Dialer
Dialer (vom englischen dial für „wählen“), auch Einwahlprogramme genannt, waren im engeren Sinne Computerprogramme, mit deren Hilfe über das analoge Festnetz oder das (digitale) ISDN-Netz eine Wählverbindung zum Internet oder anderen Rechnernetzen aufgebaut werden konnte. Zudem existierten auch Dialer für Mobiltelefone.[1] Besondere Bekanntheit erreichten sie durch die zahlreichen Missbrauchsfälle im Bereich der Premium-Rate-Dialer, welche oftmals ungewollt und unbemerkt teure Datenmehrwertdienste anwählten und so zu hohen Kosten bei den Geschädigten führen. Im weiteren Sinne werden damit auch andere Zahlungsmethoden über Mehrwertdienste und Telefonverbindungen bezeichnet, die im Zusammenhang zu Datenverbindungen standen.
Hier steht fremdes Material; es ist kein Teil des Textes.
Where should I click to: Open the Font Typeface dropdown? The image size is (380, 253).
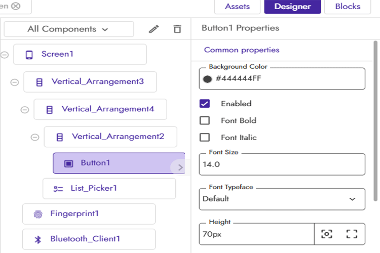[x=282, y=199]
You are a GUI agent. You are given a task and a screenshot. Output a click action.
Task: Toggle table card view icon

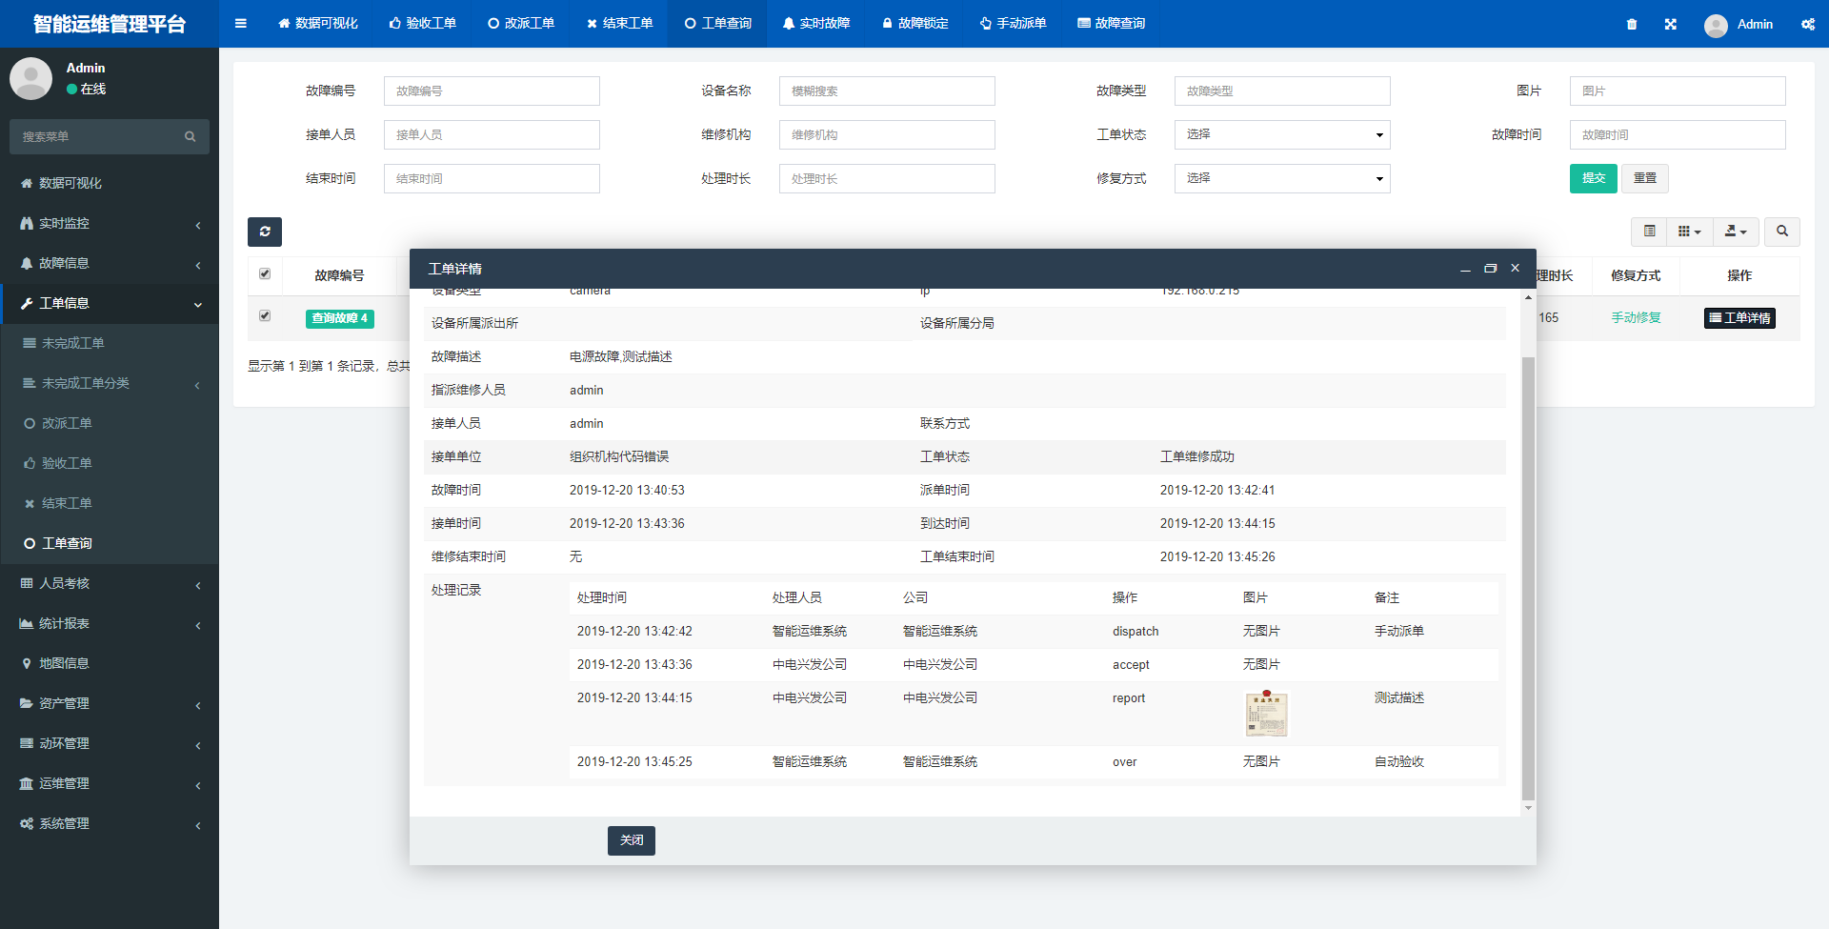1649,232
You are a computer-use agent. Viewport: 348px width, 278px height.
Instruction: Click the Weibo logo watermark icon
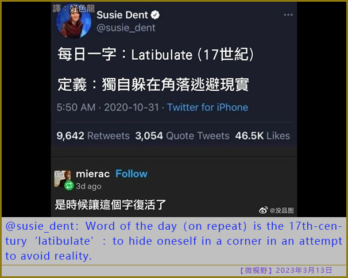coord(263,210)
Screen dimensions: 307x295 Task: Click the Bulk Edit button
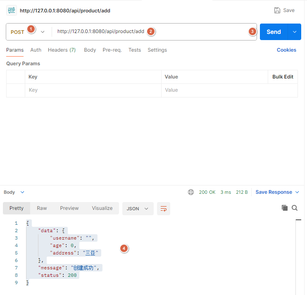283,77
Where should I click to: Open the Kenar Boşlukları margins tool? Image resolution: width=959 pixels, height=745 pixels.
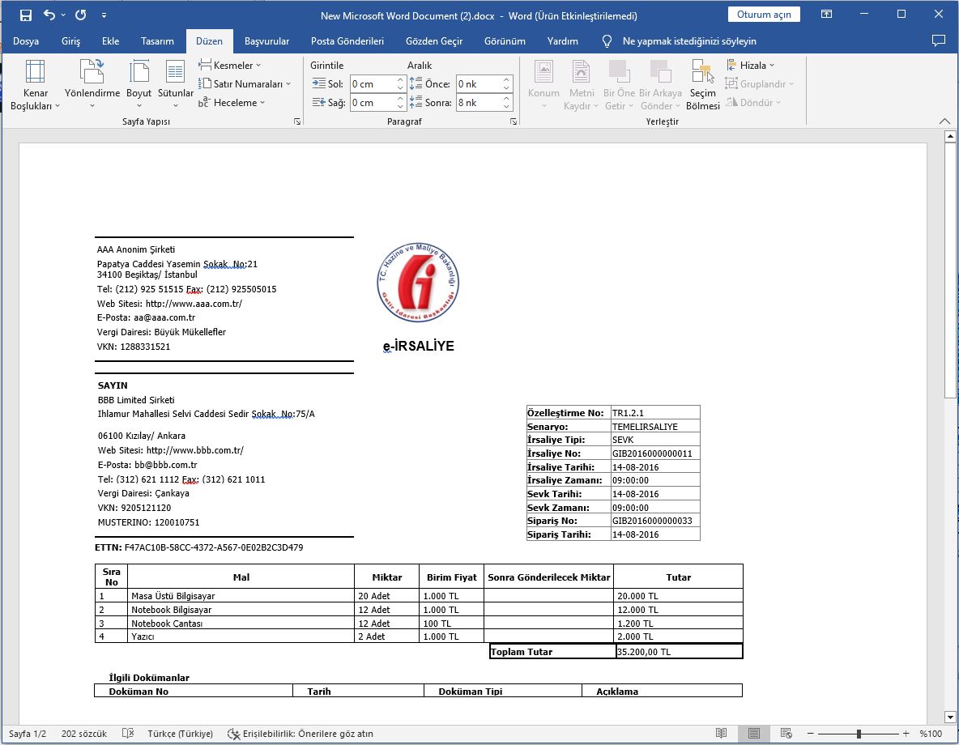[x=35, y=85]
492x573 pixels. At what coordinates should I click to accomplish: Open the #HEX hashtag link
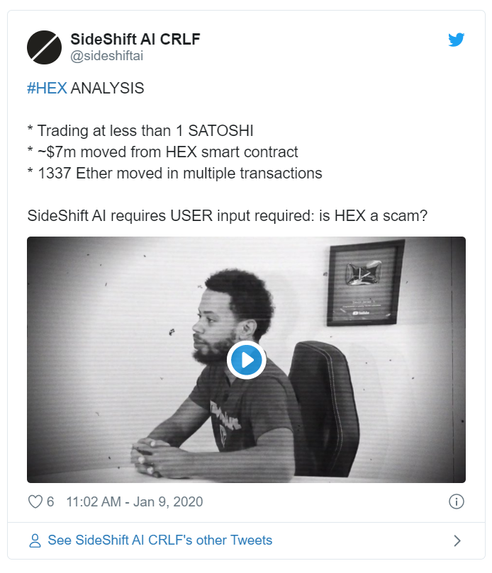[47, 88]
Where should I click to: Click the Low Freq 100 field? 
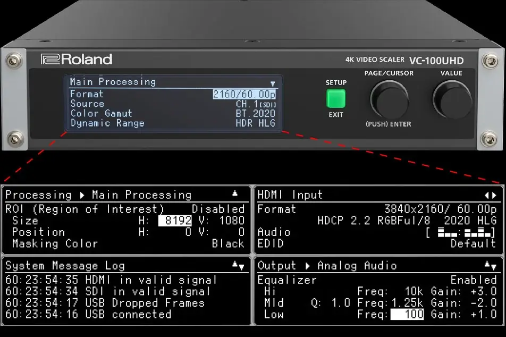(x=407, y=314)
Begriff, Erscheinung und Verbreitung von Dialern
[Bearbeiten | Quelltext bearbeiten]Bei vielen Betriebssystemen ist ein Standard-Einwahlprogramm für Verbindungen nach dem Point-to-Point Protocol (PPP) mitgeliefert. Bei Windows nennt es sich „DFÜ-Netzwerk“. Das Einwahlprogramm muss gestartet werden, wenn man eine Internetverbindung über eine herkömmliche Telefonleitung aufbauen möchte, und so lange laufen, bis man diese schließt. Viele Provider boten Installations-CDs an, die es unerfahrenen Kunden vereinfachen sollte, einen passenden Internetzugang einzurichten. Dies geschah entweder dadurch, dass ein Eintrag im DFÜ-Netzwerk des Windows-Betriebssystems erstellt wurde, oder aber dadurch, dass ein firmenspezifisches Einwahlprogramm (zum Beispiel die T-Online- oder Bluewin-Software) installiert wurde. Oft wird dabei im weiteren Sinne nicht nur das Einwahlprogramm selbst, sondern auch dessen Installationsprogramm als „Dialer“ bezeichnet. Bei den Internet-by-Call-Software Least Cost Routern handelt es sich auch um Einwahlprogramme, der Begriff Dialer wird für sie jedoch in der Regel nicht verwendet – er erstreckt sich im üblichen Sprachgebrauch nur auf die Premium-Rate-Dialer, also Dialer zur Anwahl von teuren Datenmehrwertdiensten, in Europa meistens Nummern, die mit 0900–0999 begannen. Zudem wurden Softphones und Anwahl-Programme (etwa die Windows-Wählhilfe) für herkömmliche Festnetz-Sprachverbindungen gelegentlich auch als Dialer-Programme bezeichnet (englisch to dial umfasst sowohl anwählen als auch einwählen).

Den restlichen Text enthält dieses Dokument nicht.